++++ Data to use
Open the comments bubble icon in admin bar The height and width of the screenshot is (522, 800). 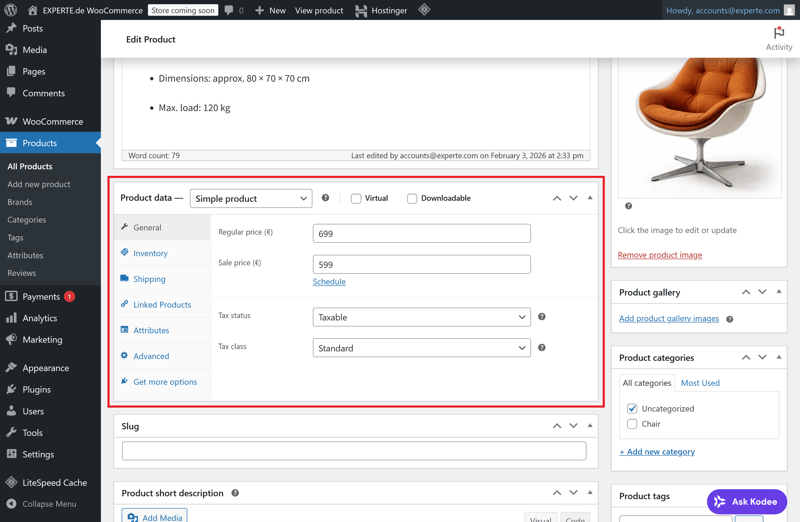tap(229, 10)
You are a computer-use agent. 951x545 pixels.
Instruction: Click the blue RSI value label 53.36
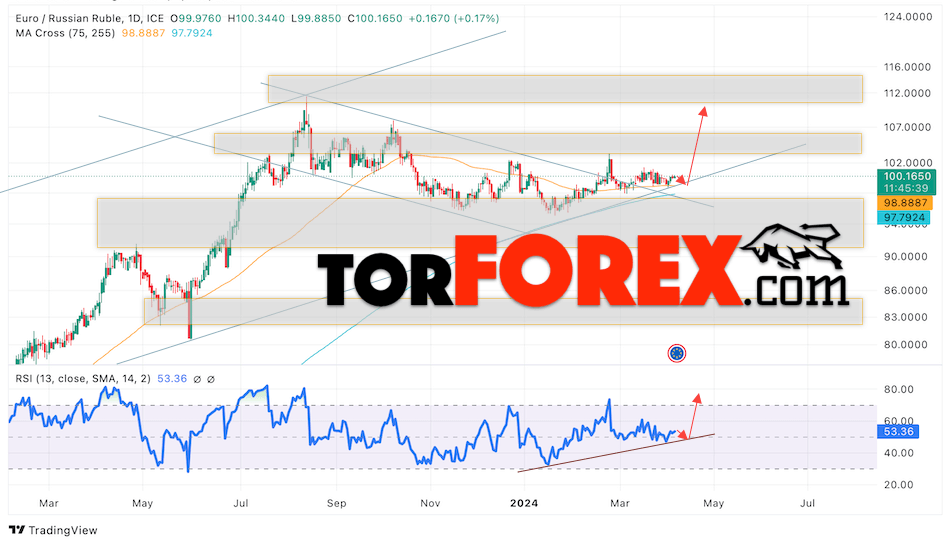click(895, 431)
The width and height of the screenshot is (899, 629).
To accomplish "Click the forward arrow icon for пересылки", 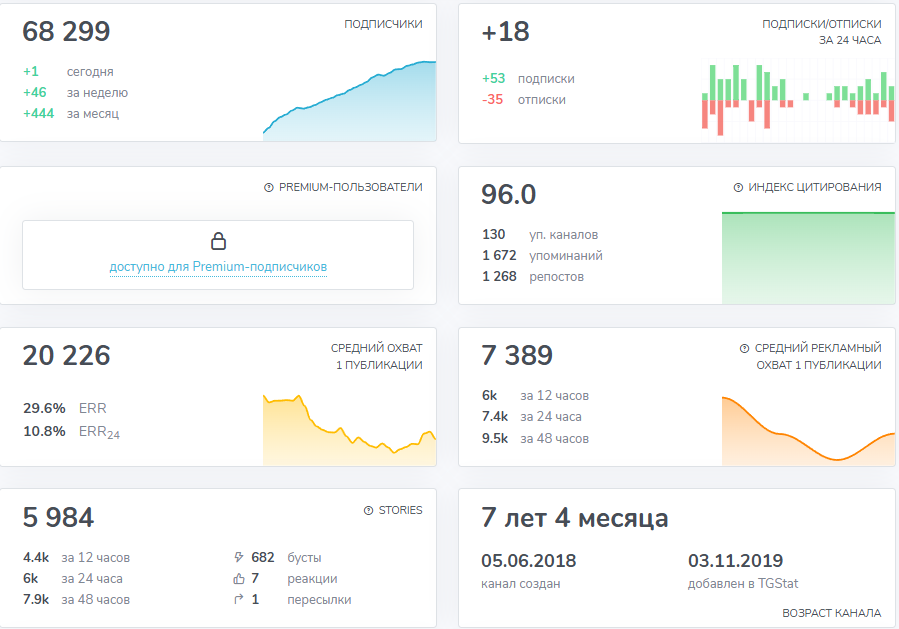I will tap(238, 599).
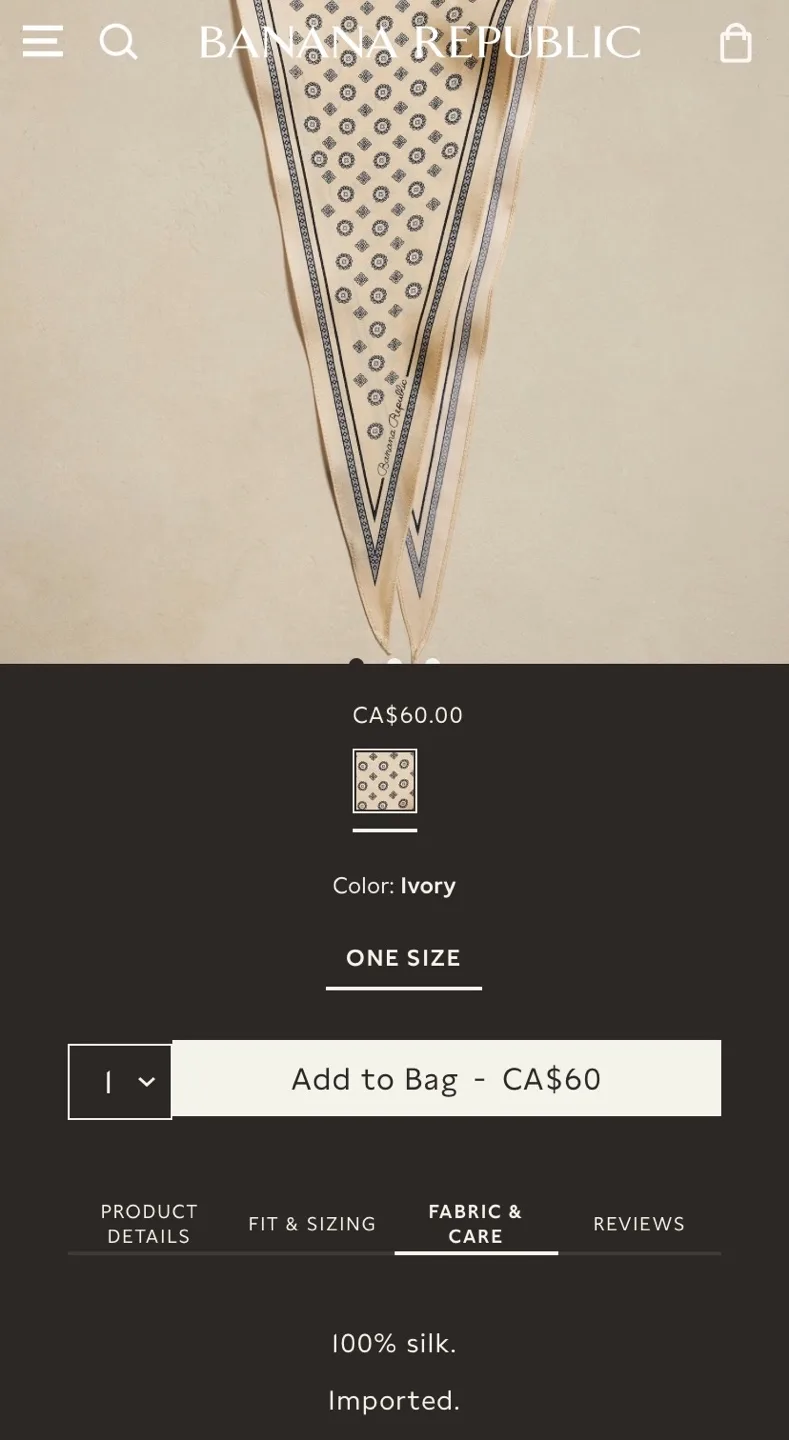Expand the Product Details section
The height and width of the screenshot is (1440, 789).
click(148, 1223)
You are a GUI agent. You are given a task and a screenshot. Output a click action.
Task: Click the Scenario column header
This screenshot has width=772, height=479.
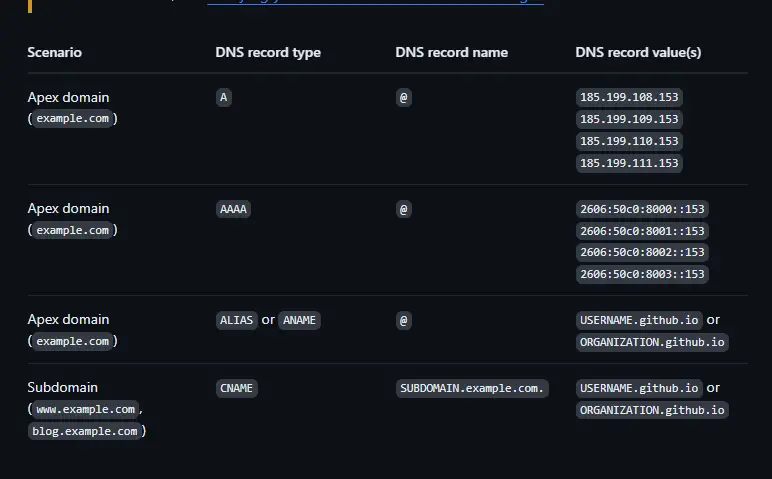tap(55, 52)
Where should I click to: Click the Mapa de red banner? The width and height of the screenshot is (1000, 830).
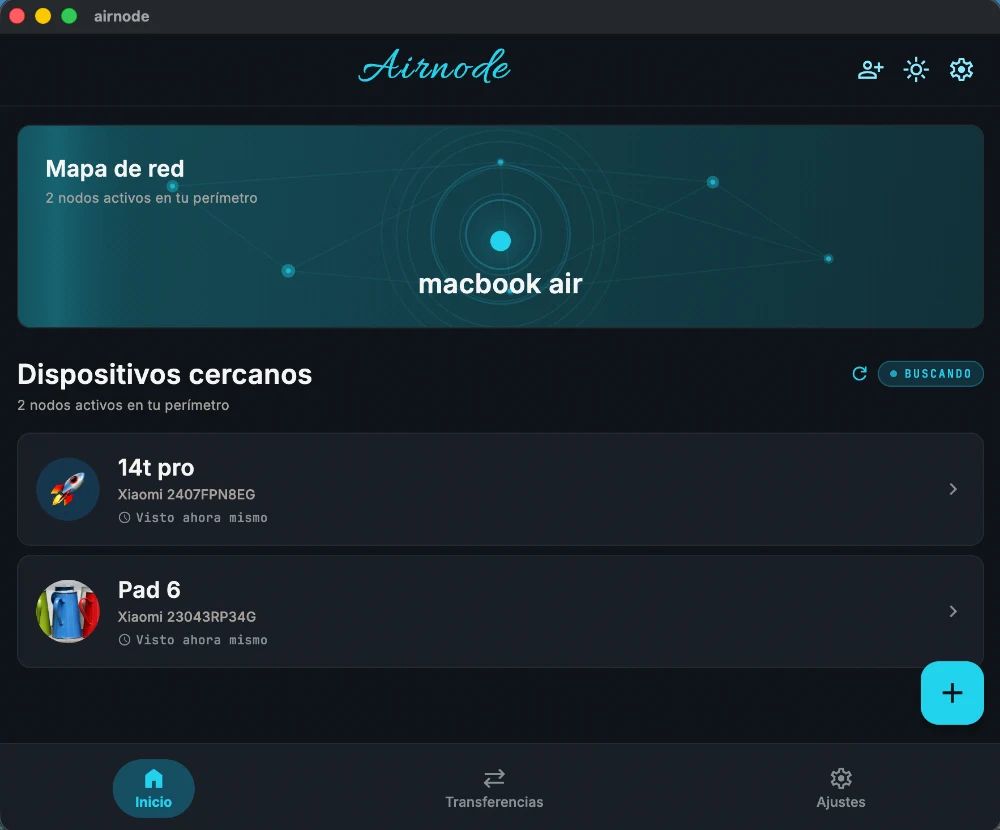click(500, 226)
++++++++
Copy everything from the line containing "You are a GUI" down to the end of the items, omitting the pictures.

You are a GUI agent. You are given a task and a screenshot. Output a click action.
Task: Click the Scenario column header
This screenshot has width=772, height=479.
tap(55, 52)
Where should I click to: Click the Mapa de red banner? The width and height of the screenshot is (1000, 830).
click(500, 226)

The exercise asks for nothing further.